━━━━━ Dataset
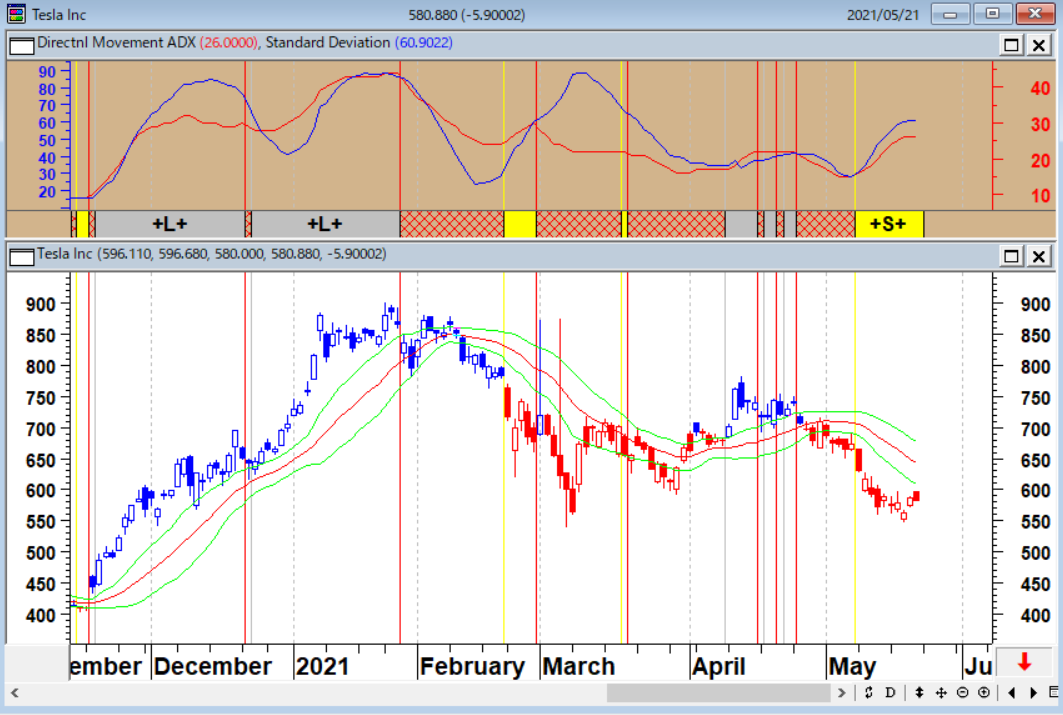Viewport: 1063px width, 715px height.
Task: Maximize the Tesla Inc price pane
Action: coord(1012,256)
━━━━━━━━━━
━━━━━ Dataset
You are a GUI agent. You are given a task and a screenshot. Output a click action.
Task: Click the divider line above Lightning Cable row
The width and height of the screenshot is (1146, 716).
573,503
━━━━━━━━━━
━━━━━ Dataset
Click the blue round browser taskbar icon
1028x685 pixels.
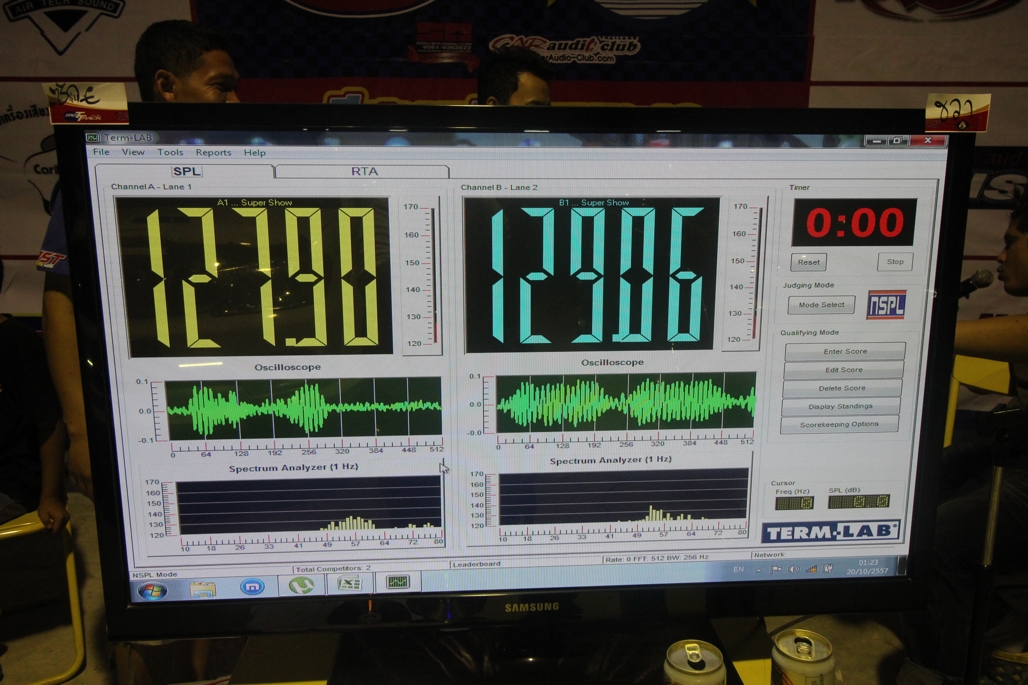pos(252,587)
━━━━━━━━━━
-- What you should do --
Gather each line of the records that contains the word "screenshot" and copy those lines out in full.

-- Response --
You are a GUI agent. You are given a task and a screenshot. Output a click action.
The width and height of the screenshot is (1146, 716).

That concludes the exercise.